4. We might add, however, that, if we were required to determine its sufficiency under the common law, we would still hold it sufficient. Without entering into any discussion of our reasons for this statement, we shall say generally that, as before indicated, the only act relied on as furnishing a cause of action was appellee’s refusal to ship its poultry in any car furnished by Pang-burn in which appellants were permitted to ship their poultry. If such act were one which might or might not be legal or lawful, depending on the intent and purpose that prompted and accompanied it, the motive or reason for the act might be of controlling influence. Plant v. Woods (1900), 176 Mass. 492, 498, 57 N. E. 1011, 51 L. R. A. 339, 79 Am. St. 330; Klingel’s Pharmacy v. Sharp & Dohme (1906), 104 Md. 218, 64 Atl. 1029, 7 L. R. A. (N. S.) 976, 118 Am. St. 399, 9 Ann. Cas. 1184. But, as before indicated, in its refusal to ship in the same cars with appellants, appellee was clearly within its rights, and, no matter what motive or reason prompted its refusal, such refusal could not be said to be illegal or unlawful; and hence the averments as to such motive or purpose of appellee can add nothing to the sufficiency of the charge. Guethler v. Altman (1900), 26 Ind. App. 587, 60 N. E. 355, 84 Am. St. 313; Whitesell v. Study (1905), 37 Ind. App. 429, 76 N. E. 1010. But even if the purpose or motive which prompted the act, or the result which was intended to follow it, could make illegal the act, otherwise legal, the facts averred in the instant case show a motive or purpose and a result which at most were only harmful to appellants, but not illegal or unlawful.

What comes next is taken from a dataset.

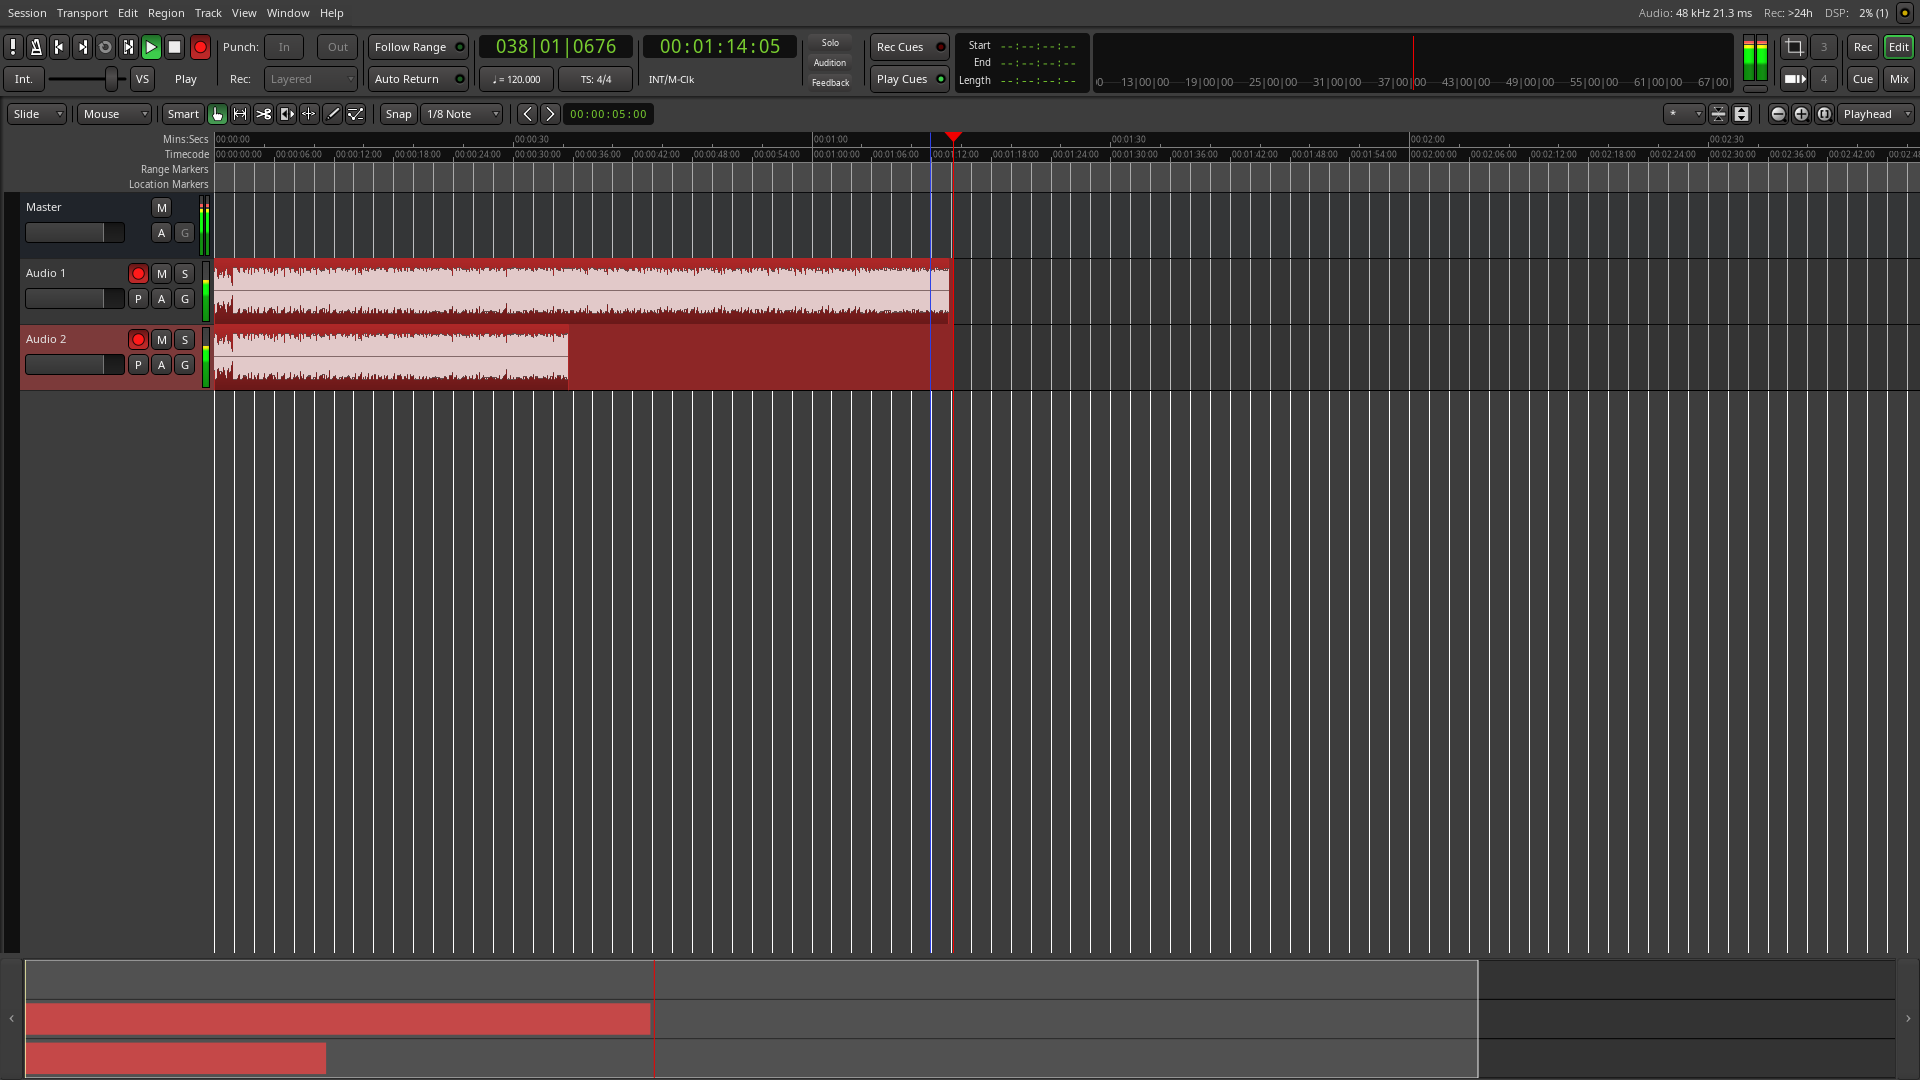The height and width of the screenshot is (1080, 1920).
Task: Mute the Audio 1 track
Action: [161, 274]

*6625. *661A desire or motive which intends no harm or injury *662to a competitor in business other than that of denying him an advantage in competition which may re-suit from the manner' of conducting one’s own business is neither illegal nor unlawful. Such intent and motive, as well as the act prompted thereby, if not itself illegal or' unlawful, clearly come within the shelter of the rules and principles recognized at common law as applicable to and controlling trade competition. It follows that the facts averred in appellants complaint afford them no legal ground of complaint under any view of the case. Said facts distinguish the instant case from each of the cases cited and relied on by appellants, and bring it- within the rules and principles recognized in the authorities following: Mogul Steamship Co. v. McGregor, Gow & Co. (1889), L. R. 23 Q. B. 598, 609, 614, 615, 626, 630; Allen v. Flood, L. R. 1898, A. C. 1, 165 (per Lord Shand) ; Klingel’s Pharmacy v. Sharp & Dohme, supra; Delz v. Winfree (1891), 80 Tex. 400, 404, 16 S. W. 111, 26 Am. St. 755; Plant v. Woods, supra; Walker v. Cronin (1871), 107 Mass. 555, 562; 2 Cooley, Torts (3d ed.) 587.

The trial court correctly sustained the demurrer to appellants’ complaint, and its judgment herein is therefore affirmed.

Note. — Reported in 116 N. E. 425. Monopolies: law of, in general, 74 Am. St. 235; civil liability, pleading, 27 Cyc 908.